**Brief**
Retype exactly the lines below, starting with the line that contains "This screenshot has width=690, height=1568." and ending with the last line; leave out any pictures.

**Supplied entries**
_ _ _ _ _ _ _
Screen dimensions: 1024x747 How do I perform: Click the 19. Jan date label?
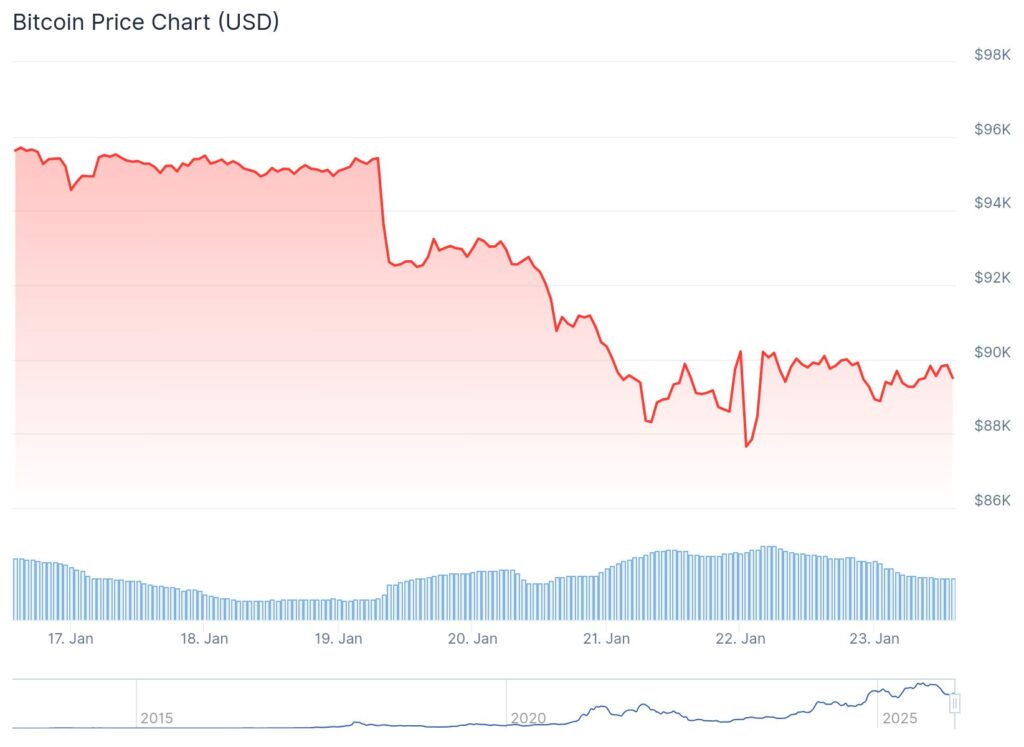point(338,639)
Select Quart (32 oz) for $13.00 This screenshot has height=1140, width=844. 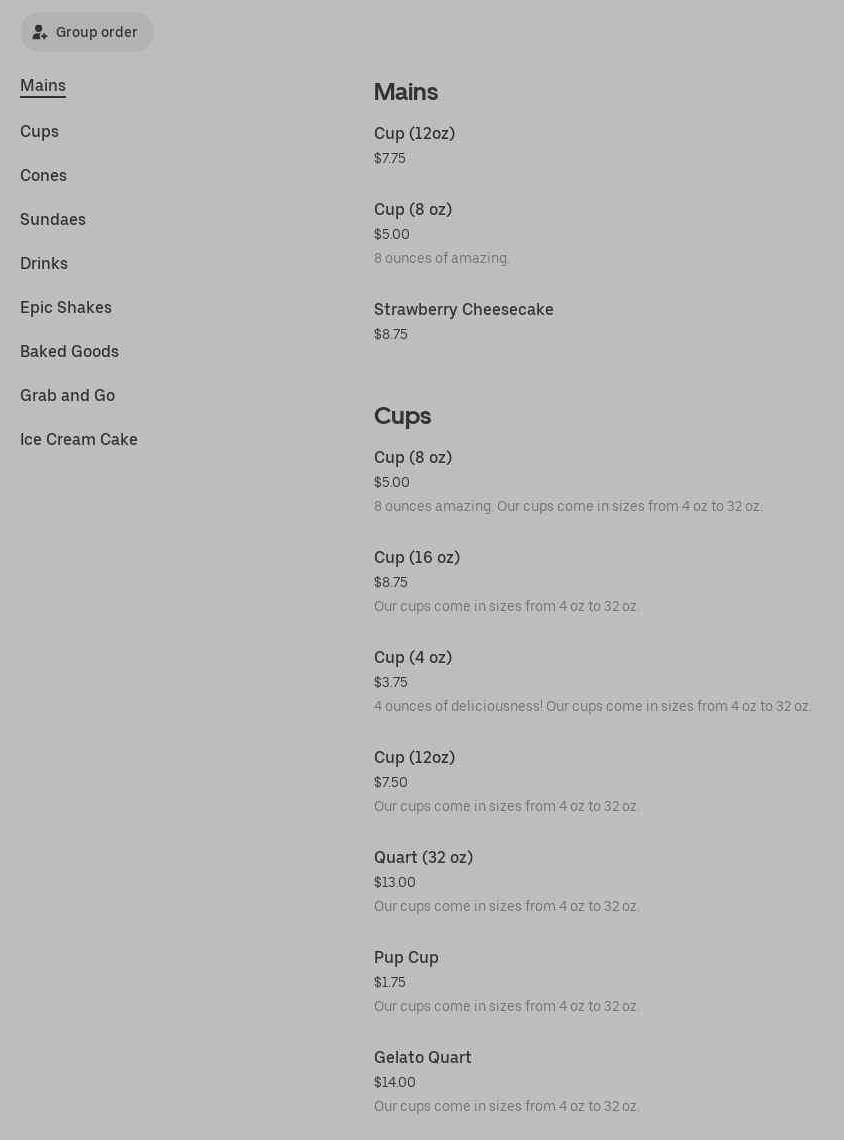tap(423, 858)
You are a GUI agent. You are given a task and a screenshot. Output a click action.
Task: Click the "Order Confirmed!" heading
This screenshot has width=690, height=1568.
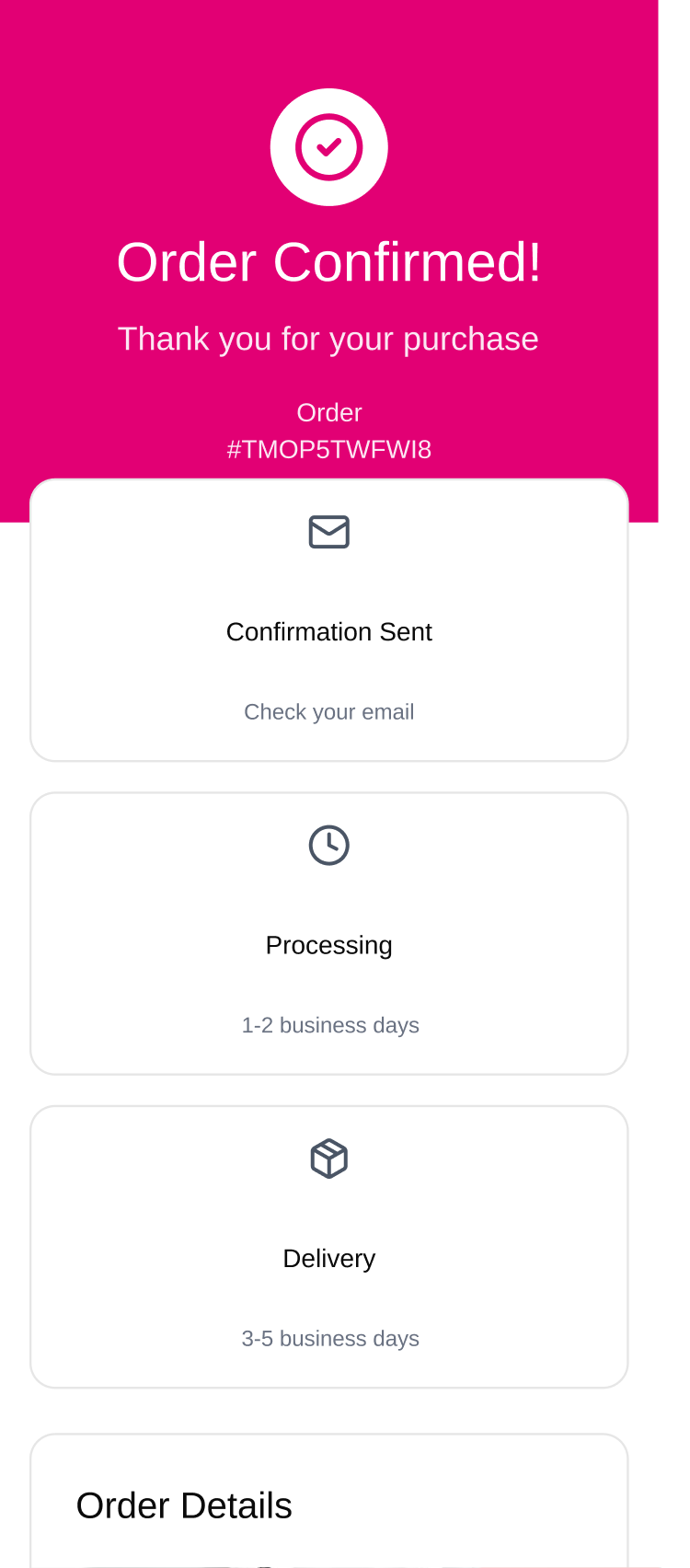coord(328,262)
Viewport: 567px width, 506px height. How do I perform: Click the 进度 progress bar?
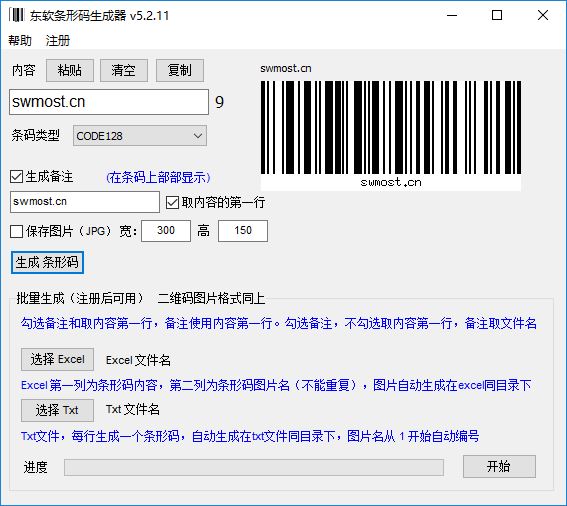254,467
_ _ _ _ _ _ _
**Exercise answer**
This screenshot has width=690, height=1568.
coord(328,262)
Viewport: 567px width, 506px height. How do I perform: Click the 进度 progress bar?
254,467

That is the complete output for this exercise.